## EXERCISE
Rewrite the records below as a numbered list, one line per item, leaving out blank lines and the pictures.

________________________________________

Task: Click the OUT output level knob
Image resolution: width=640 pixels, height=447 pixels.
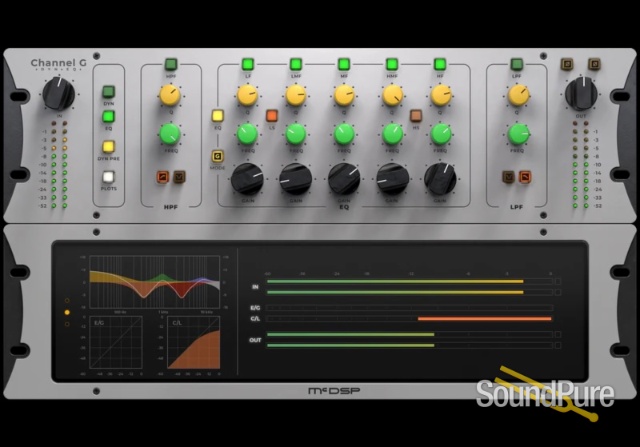Action: coord(581,95)
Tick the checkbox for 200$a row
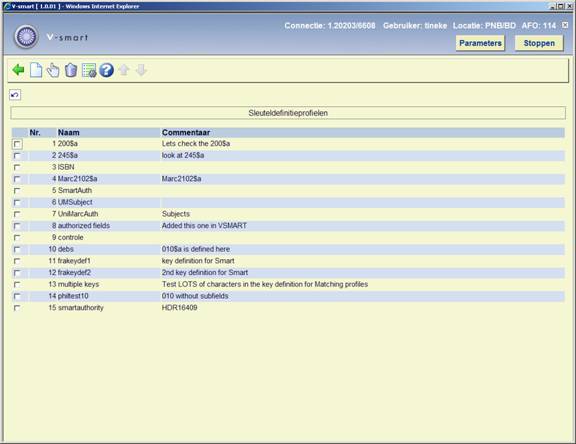This screenshot has height=444, width=576. (x=17, y=144)
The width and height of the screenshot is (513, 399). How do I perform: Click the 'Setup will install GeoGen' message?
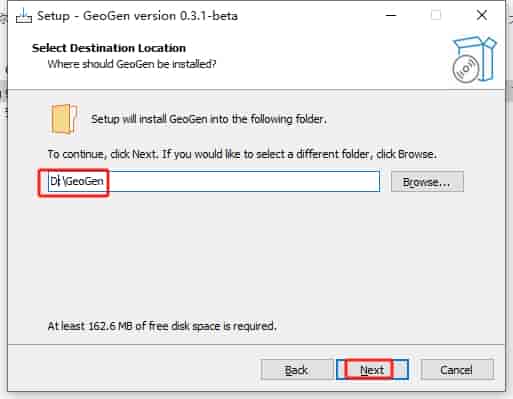[209, 119]
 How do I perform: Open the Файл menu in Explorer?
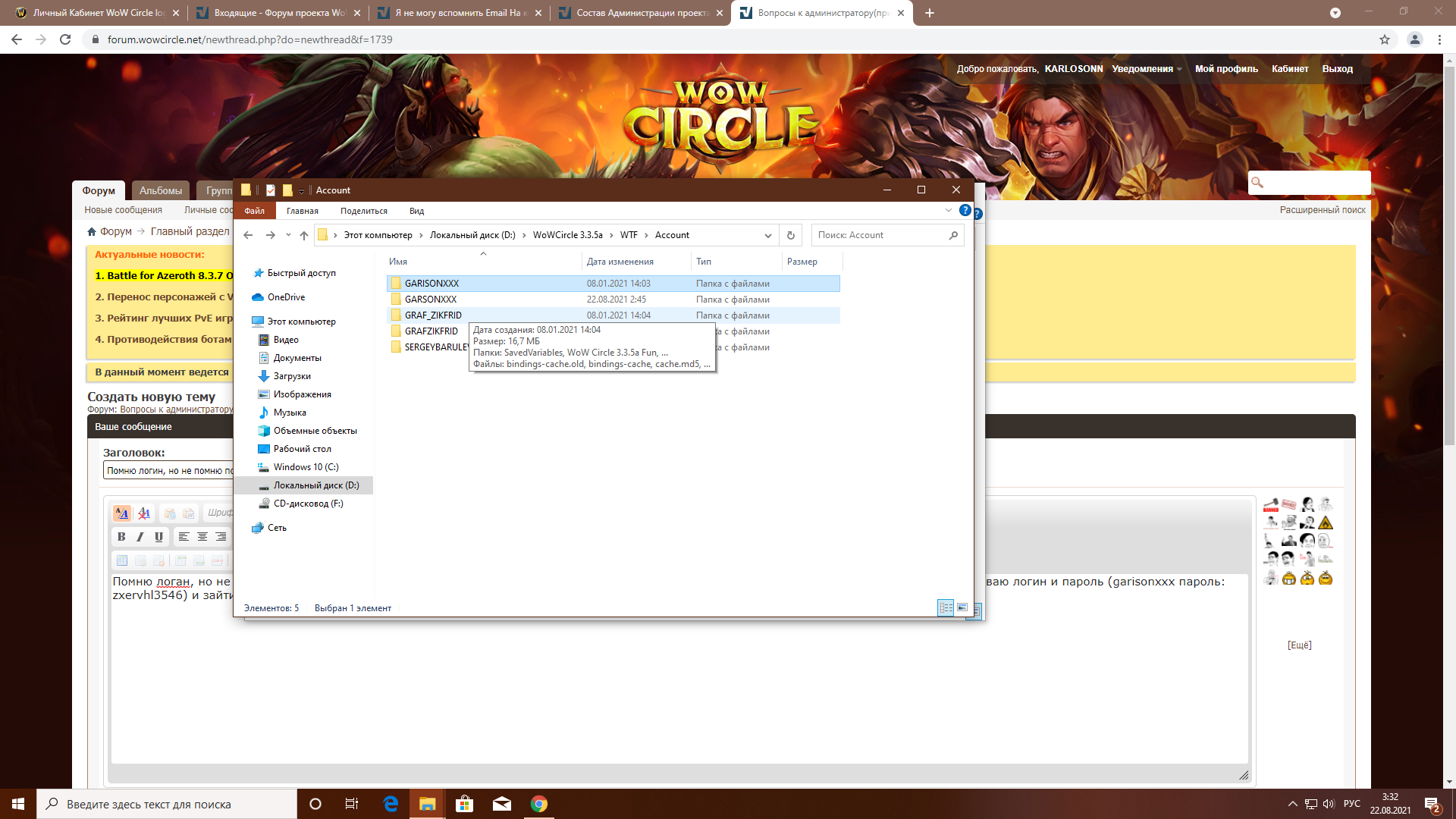[254, 211]
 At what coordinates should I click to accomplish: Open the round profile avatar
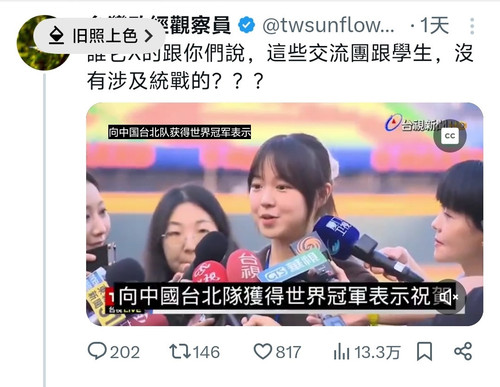coord(43,43)
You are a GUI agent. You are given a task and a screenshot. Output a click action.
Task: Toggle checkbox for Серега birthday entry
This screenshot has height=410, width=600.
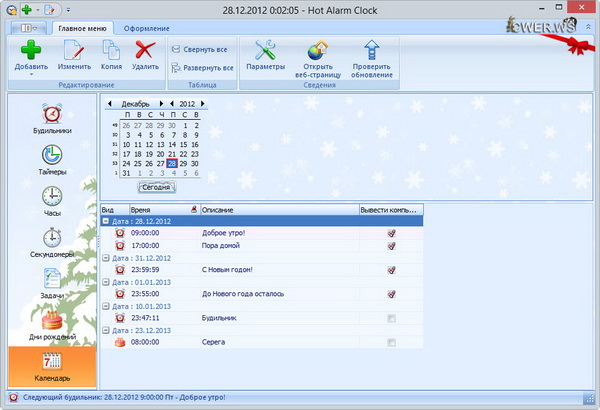click(x=392, y=342)
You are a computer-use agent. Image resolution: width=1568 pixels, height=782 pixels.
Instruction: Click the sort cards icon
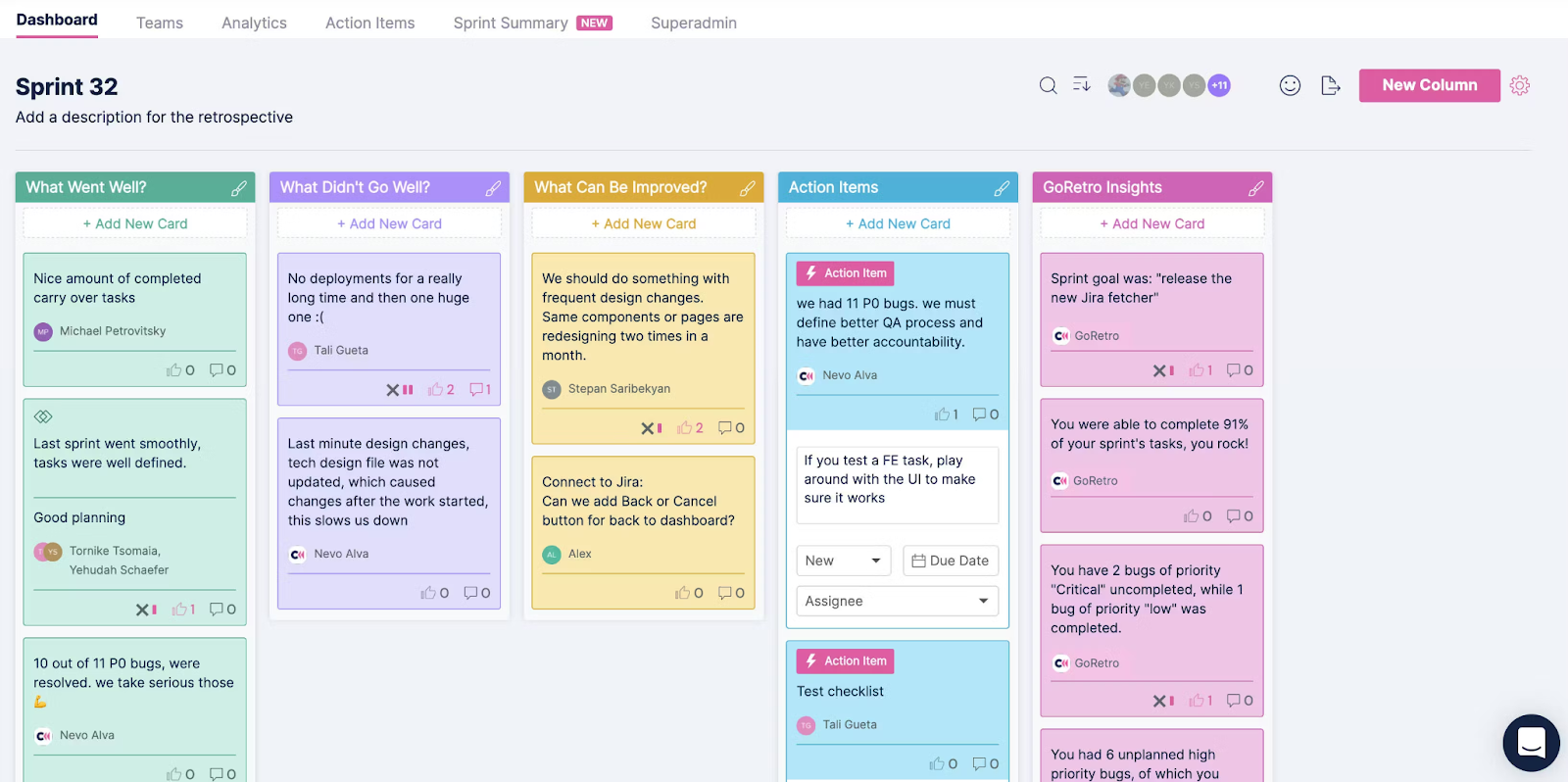pyautogui.click(x=1081, y=85)
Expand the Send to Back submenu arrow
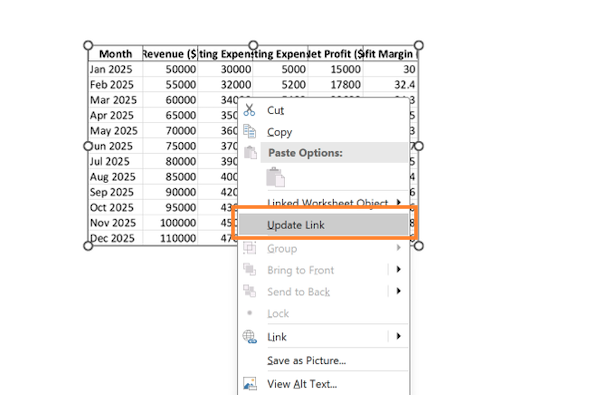Screen dimensions: 613x395 pyautogui.click(x=398, y=291)
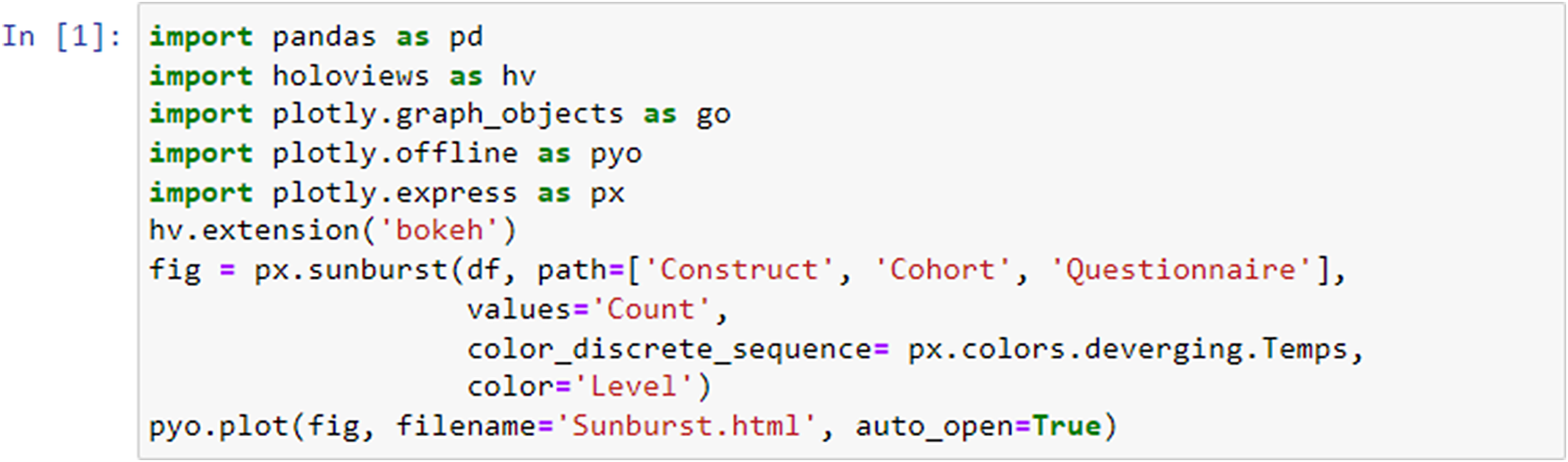Screen dimensions: 1568x462
Task: Click the 'Construct' string in path list
Action: pyautogui.click(x=739, y=271)
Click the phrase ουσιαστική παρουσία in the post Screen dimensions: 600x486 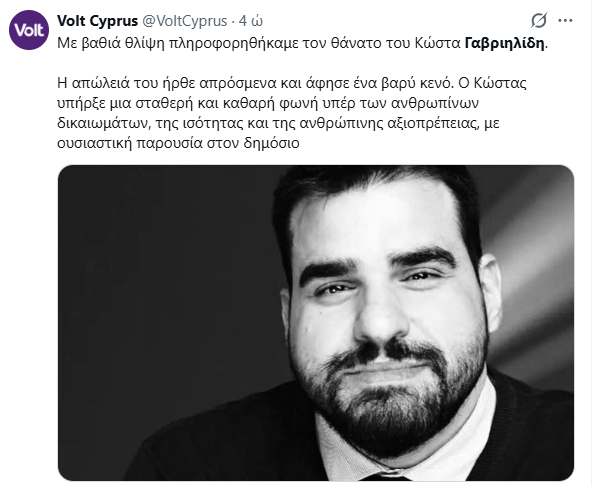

________________________________________

## SOLUTION BELOW
1. Task: Click the OUT output level knob
2. Image resolution: width=640 pixels, height=447 pixels.
3. Action: coord(581,95)
4. Tick the checkbox for 200$a row
5. This screenshot has height=444, width=576. (x=17, y=144)
6. The width and height of the screenshot is (513, 399). How do I perform: Click the 'Setup will install GeoGen' message?
7. [209, 119]
8.  How do I perform: Open the Файл menu in Explorer?
9. [254, 211]
10.  At what coordinates should I click to accomplish: Open the round profile avatar
11. coord(43,43)
12. You are a GUI agent. You are given a task and a screenshot. Output a click action.
13. Task: Toggle checkbox for Серега birthday entry
14. This screenshot has height=410, width=600.
15. click(x=392, y=342)
16. You are a computer-use agent. Image resolution: width=1568 pixels, height=782 pixels.
17. Instruction: Click the sort cards icon
18. pyautogui.click(x=1081, y=85)
19. Expand the Send to Back submenu arrow
20. Screen dimensions: 613x395 pyautogui.click(x=398, y=291)
21. Screen dimensions: 1568x462
22. Task: Click the 'Construct' string in path list
23. Action: pyautogui.click(x=739, y=271)
24. Click the phrase ουσιαστική παρουσία in the post Screen dimensions: 600x486 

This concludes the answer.